O sofrimento, diferentemente de uma ímpia visão epicurista e mundana, é uma virtude Cristã. O sucesso de uma vida piedosa, bem-sucedida e feliz passa inevitavelmente por ele, caso contrário é tudo fachada religiosa que consubstancia "o evangelho da prosperidade" que não tem qualquer tipo de acolhimento nas Escrituras Sagradas. Isto não quer dizer que os Cristãos são masoquistas, tal como alguns indoutos e inconstantes poderão distorcem para a sua própria condenação  (2 Pedro 3:16). É, simplesmente, demonstrar a identificação e comunhão plena do crente com a essência da mensagem do Evangelho, máxime "conhecer a Cristo e experimentar o poder da sua ressurreição, tomar parte nos seus sofrimentos, chegando a ser como ele na morte, com a esperança de alcançar a ressurreição de entre os mortos" (Filipenses 3:10-11). O sofrimento é um precioso instrumento que o nosso Omnisciente DEUS usa para moldar a vida dos seus eleitos filhos e, deste modo, prepará-los para entrar no Céu, tal como aconteceu com os grandes heróis da fé  (Hebreus 11:1-40). 

É verdade que há sofrimento resultante do pecado como tem acontecido ao longo da História do Cristianismo. Apesar disso, sabemos que, independentemente do pecado, o sofrimento é algo que faz parte da vida do crente no Senhor Jesus. Ele é manifestamente inevitável e indispensável, pois "é preciso passar muitos sofrimentos até entrar no reino de Deus" (Actos 14:22), razão pela qual não temos qualquer medo de sofrer e encarámo-lo com bastante fé e coragem, uma vez que maior é o que está em nós do que o que está no mundo e nas adversidades que vamos enfrentando no nosso percurso de vida  (1 João 4:4). Por isso, "sofremos em tudo dificuldades, mas não ficamos angustiados. Sentimos insegurança, mas não nos deixamos vencer. Perseguem-nos, mas não nos sentimos abandonados. Deitam-nos por terra, mas não nos destroem. Trazemos continuamente no nosso próprio corpo o sofrimento mortal de Jesus, para que também a sua vida se manifeste em nós" (2 Coríntios 4:8-10). 
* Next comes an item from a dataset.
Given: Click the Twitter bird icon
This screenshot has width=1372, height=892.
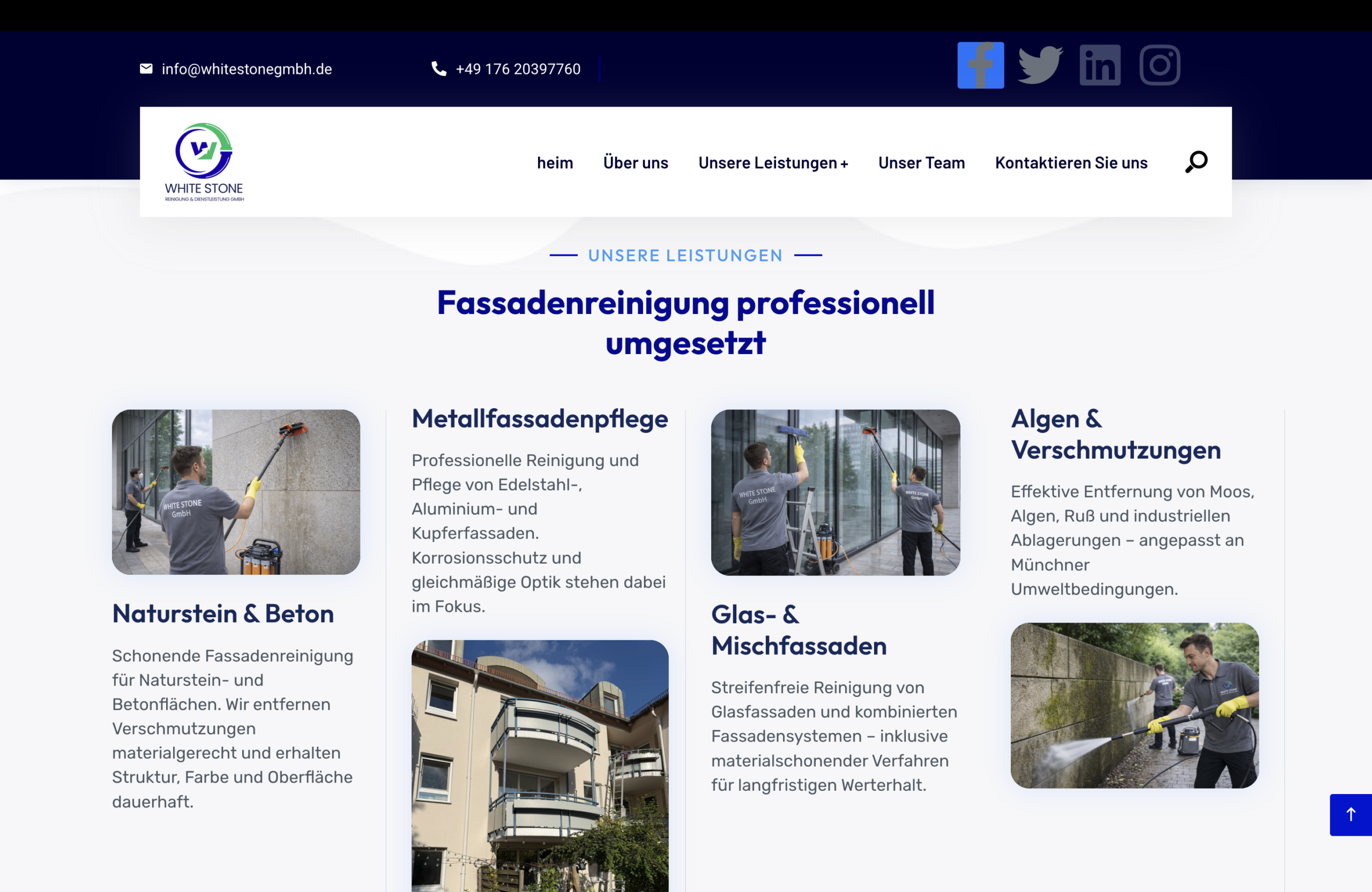Looking at the screenshot, I should coord(1040,65).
O sofrimento, importa ainda frisar, não tem a palavra final na vida do Cristão. Os mensageiros de Satanás podem-nos desferir vários golpes e  "espinhos na carne", levando-nos inclusive a atravessar o "vale da sombra da morte", mas temos a certeza absoluta que o nosso Todo-poderoso DEUS está e estará sempre connosco para nos auxiliar naquilo que eventualmente precisamos para triunfarmos, porque "muitas são as aflições do justo, mas o Senhor o livra de todas" (Salmo 34:19). Somos mais que vencedores por Aquele que nos amou e "estamos certos de que, nem a morte, nem a vida, nem os anjos, nem os principados, nem as potestades, nem o presente, nem o porvir, nem a altura, nem a profundidade, nem alguma outra criatura nos poderá separar do amor de Deus, que está em Cristo Jesus nosso Senhor" (Romanos 8:38-39). É nesta inabalável certeza de fé que vivemos, todos os dias, aguardando, sereno e pacientemente, a bem-aventurada esperança  (Tito 2:13; Filipenses 3:20-21). Louvado seja DEUS agora e para todo o sempre! Que assim seja!